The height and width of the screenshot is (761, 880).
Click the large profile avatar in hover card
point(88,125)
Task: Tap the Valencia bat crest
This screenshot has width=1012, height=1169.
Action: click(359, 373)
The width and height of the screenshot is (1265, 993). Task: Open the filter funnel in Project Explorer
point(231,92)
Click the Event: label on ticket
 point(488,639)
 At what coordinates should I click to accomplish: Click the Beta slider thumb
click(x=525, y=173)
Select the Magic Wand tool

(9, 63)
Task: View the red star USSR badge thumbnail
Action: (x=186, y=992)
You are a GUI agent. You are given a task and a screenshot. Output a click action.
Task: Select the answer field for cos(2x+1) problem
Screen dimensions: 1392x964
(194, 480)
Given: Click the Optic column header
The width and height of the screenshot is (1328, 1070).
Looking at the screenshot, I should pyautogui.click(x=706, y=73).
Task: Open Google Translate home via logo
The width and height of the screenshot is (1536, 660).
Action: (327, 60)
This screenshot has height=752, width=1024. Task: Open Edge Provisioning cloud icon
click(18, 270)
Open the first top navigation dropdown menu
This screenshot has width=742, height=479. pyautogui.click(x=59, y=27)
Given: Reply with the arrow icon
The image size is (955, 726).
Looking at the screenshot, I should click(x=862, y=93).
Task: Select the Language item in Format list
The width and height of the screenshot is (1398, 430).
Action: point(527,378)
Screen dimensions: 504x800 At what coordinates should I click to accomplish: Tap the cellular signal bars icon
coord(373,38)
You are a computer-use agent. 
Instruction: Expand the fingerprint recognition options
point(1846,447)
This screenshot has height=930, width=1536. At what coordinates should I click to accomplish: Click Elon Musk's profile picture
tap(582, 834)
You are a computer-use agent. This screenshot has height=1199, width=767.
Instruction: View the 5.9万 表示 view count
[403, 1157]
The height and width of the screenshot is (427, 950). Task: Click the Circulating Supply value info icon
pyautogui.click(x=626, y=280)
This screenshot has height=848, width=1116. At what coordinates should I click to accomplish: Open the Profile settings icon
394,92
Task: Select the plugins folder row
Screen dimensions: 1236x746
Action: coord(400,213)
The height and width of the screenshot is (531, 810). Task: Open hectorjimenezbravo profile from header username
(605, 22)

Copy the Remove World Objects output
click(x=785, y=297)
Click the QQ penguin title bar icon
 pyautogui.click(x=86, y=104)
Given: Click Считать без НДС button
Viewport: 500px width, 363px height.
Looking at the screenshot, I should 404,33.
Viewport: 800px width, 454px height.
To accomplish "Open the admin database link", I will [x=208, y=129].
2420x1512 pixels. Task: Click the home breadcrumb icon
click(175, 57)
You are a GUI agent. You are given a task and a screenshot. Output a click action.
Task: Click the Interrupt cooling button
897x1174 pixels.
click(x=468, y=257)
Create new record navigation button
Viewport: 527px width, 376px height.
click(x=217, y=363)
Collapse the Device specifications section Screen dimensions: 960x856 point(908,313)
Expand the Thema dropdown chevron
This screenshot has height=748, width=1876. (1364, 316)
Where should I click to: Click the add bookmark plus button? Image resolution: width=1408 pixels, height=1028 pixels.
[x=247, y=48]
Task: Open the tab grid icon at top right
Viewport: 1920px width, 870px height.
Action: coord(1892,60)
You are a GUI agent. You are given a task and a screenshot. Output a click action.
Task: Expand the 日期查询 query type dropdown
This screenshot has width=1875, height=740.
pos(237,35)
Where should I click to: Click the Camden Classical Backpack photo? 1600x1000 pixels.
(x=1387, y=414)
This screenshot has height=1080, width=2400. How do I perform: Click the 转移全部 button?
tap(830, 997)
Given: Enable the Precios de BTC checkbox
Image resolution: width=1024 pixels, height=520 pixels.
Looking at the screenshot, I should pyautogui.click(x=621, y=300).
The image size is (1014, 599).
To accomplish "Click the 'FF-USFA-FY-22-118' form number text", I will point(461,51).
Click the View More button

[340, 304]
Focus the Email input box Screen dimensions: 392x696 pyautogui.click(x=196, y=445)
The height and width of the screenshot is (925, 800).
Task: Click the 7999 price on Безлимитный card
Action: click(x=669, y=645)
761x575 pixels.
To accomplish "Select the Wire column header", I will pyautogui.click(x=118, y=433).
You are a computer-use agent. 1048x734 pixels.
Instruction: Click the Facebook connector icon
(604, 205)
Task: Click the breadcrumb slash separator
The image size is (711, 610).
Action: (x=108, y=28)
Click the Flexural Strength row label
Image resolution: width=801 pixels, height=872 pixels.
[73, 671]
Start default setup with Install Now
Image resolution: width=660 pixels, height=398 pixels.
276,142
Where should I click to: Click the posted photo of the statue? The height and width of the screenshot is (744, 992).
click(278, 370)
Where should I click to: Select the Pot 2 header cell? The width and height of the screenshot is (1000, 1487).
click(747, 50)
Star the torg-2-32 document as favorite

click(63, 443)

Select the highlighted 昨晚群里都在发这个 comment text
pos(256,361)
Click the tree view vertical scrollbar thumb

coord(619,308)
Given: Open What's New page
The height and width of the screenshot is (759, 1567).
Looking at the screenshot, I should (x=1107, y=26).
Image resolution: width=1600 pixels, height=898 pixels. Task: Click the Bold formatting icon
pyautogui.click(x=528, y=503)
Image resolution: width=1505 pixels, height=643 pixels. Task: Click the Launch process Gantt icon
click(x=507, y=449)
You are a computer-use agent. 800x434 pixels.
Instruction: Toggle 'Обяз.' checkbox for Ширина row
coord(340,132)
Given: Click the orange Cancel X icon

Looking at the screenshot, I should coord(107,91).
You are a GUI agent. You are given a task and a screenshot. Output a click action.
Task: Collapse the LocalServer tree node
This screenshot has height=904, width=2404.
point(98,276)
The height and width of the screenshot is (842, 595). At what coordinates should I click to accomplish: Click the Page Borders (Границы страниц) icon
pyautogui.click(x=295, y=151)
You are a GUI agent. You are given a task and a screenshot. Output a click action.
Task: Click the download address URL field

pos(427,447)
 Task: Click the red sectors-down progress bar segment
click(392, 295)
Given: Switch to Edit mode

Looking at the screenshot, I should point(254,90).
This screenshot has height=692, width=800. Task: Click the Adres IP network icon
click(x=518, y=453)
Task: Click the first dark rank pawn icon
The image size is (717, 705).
⁂
How to complete this task
Every line with the string "column" in the material should be returned.

Response
Given: Click the Optic column header
To accomplish "Select the Wire column header", I will pyautogui.click(x=118, y=433).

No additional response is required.